Понятно, что издание это ориентировано по преимуществу на Бунина эмигрантского [12] — дореволюционный бунинский эпистолярий, как уже говорилось, собран и издан, а вот того, что хранится в Русском архиве в Лидсе и в других западных архивах, хватит еще не на один подобный том. В первом выпуске центральное место занимала переписка Буниных с Адамовичем и Ходасевичем, во втором роль «гвоздевого» материала явно отводится письмам Бунина к Берберовой и Берберовой к Бунину. Основной интерес этой публикации, подготовленной М. Шраером, Я. Клоцом и Р. Дэвисом, — в дополнительных сведениях о «берберовском инциденте» середины 1940-х и роли Бунина в нем. Как известно, Берберову, проведшую годы войны в оккупированном Париже, тогда обвинили в коллаборационизме, и от этих обвинений писательница отбивалась чуть ли не до конца жизни, что в немалой степени сказалось на оптике ее знаменитых мемуаров «Курсив мой». Тогдашняя буря не вполне улеглась и до сих пор — не так давно эта история стала предметом довольно резкой полемики на страницах «НЛО» и «Звезды» между историком Олегом Будницким и филологом Омри Роненом. Нельзя сказать, что нынешняя публикация подводит итог этим спорам, но кое-какие детали становятся яснее.

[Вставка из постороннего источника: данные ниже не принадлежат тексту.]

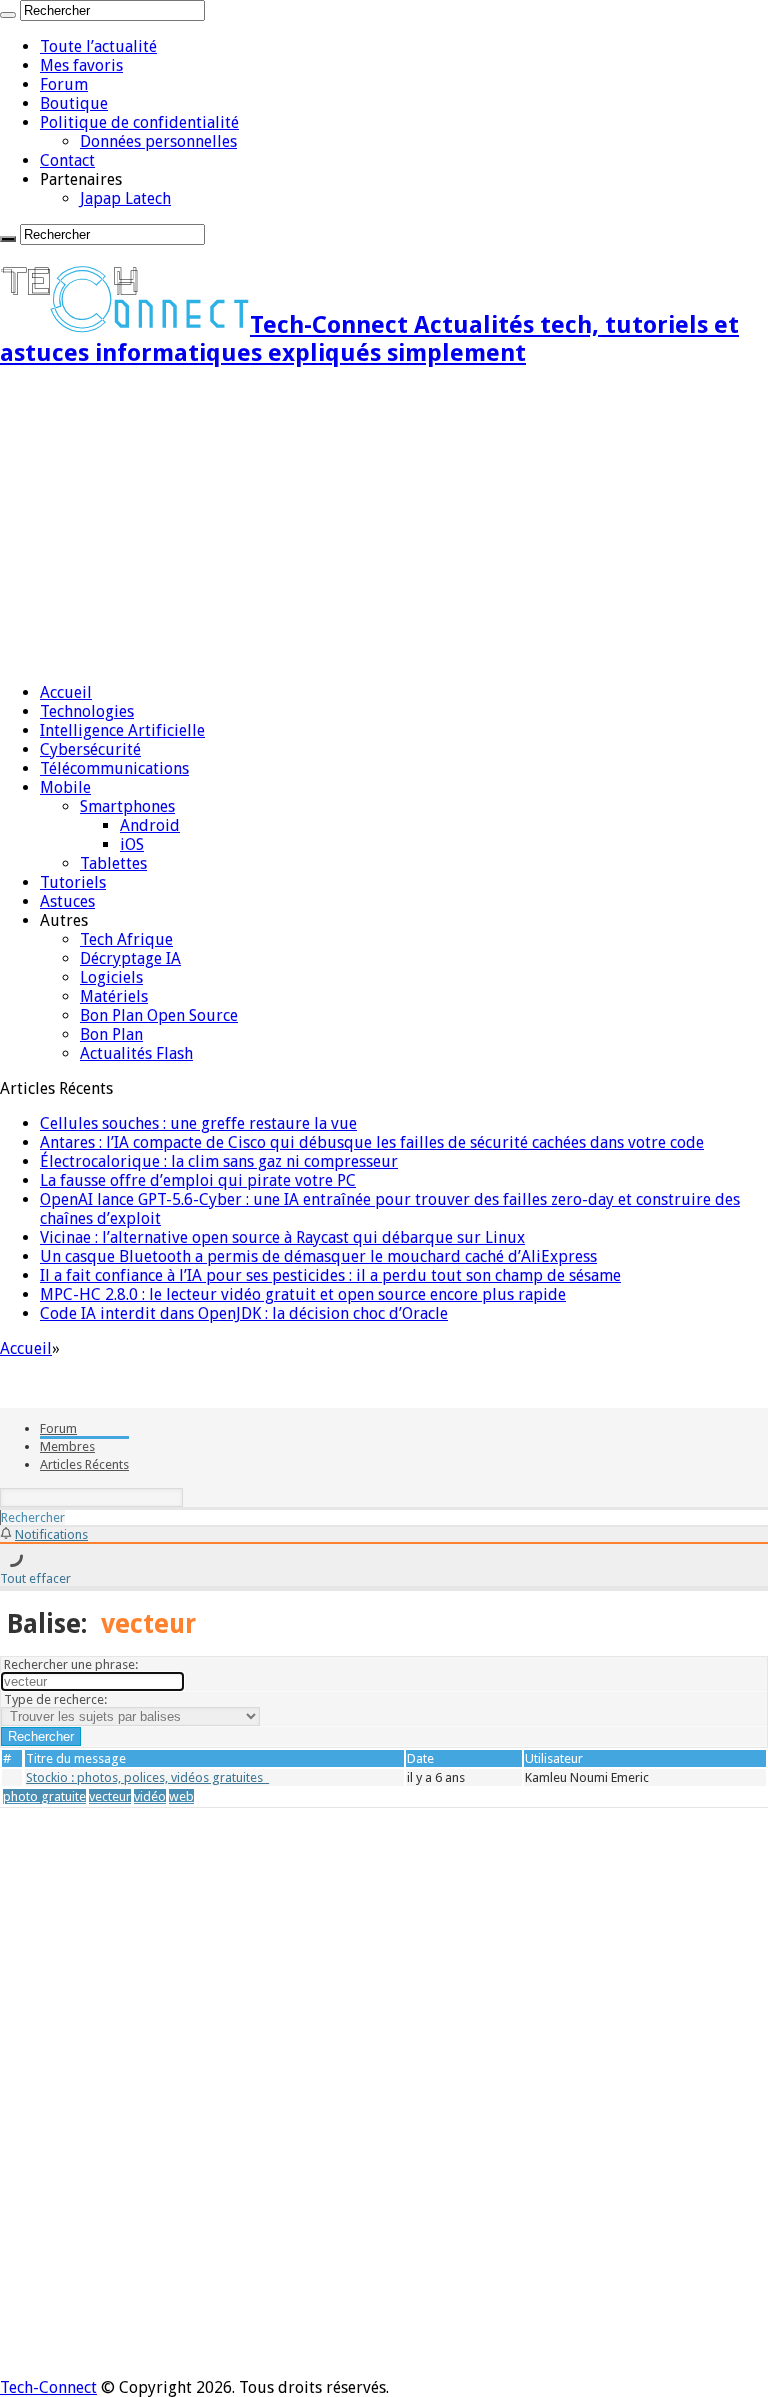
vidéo (150, 1796)
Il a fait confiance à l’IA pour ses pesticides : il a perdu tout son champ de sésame (330, 1275)
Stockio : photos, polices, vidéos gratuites (147, 1777)
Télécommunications (114, 768)
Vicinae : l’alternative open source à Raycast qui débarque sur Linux (282, 1237)
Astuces (67, 901)
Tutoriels (73, 882)
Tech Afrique (126, 939)
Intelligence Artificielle (122, 730)
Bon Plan (111, 1034)
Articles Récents (84, 1464)
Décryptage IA (130, 958)
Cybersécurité (90, 749)
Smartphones (127, 806)
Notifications (51, 1534)
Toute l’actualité (98, 46)
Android (150, 825)
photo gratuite (44, 1796)
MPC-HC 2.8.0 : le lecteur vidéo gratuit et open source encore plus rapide (303, 1294)
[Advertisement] (384, 527)
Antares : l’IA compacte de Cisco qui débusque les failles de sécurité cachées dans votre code (372, 1142)
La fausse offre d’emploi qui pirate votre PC (198, 1180)
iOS (132, 844)
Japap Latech (125, 198)
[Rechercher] (8, 15)
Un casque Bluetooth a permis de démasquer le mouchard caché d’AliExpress (318, 1256)
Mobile (65, 787)
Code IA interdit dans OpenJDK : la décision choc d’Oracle (244, 1313)
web (181, 1796)
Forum (64, 84)
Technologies (87, 711)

Среди прочих материалов второго выпуска серии — переписка Бунина с П. М. Бицилли и с Ю. Л. Сазоновой (Слонимской) (последняя особо интересна тем, что в ней Бунин совсем незадолго до смерти дает — редчайший случай в его практике — реальный автокомментарий к некоторым своим произведениям), а также множество других содержательных публикаций, из которых мне хочется выделить опубликованные В. Хазаном и Р. Дэвисом письма Бунину литератора второй волны эмиграции Юрия Трубецкого. Не слишком яркий поэт и прозаик, Трубецкой интересен прежде всего своей «мифоманией» (определение В. Хазана), в публикуемых письмах проявившейся в полной мере. Достойный наследник Хлестакова и Мюнхгаузена, он целиком перекроил свою доэмигрантскую биографию (многие ее детали остаются непроясненными до сих пор), выдавал себя за сына Паоло Трубецкого, родственника и участника похорон Блока, ученика и свидетеля ареста Гумилева, вспоминал о встречах с Ахматовой и Маяковским и о том, как Кузмин «весьма недвусмысленно» разглядывал его в Сестрорецке, когда Трубецкой, «купаясь, раздевался на берегу». При этом корреспондентов своих Трубецкой заливал потоками самой беззастенчивой лести, признаваясь в том, что они определили не только направление его литературных поисков, но и изменили его жизнь. Этот яркий этюд из области литературной психопатологии замечательно дополняет прочие, более «серьезные» материалы сборника.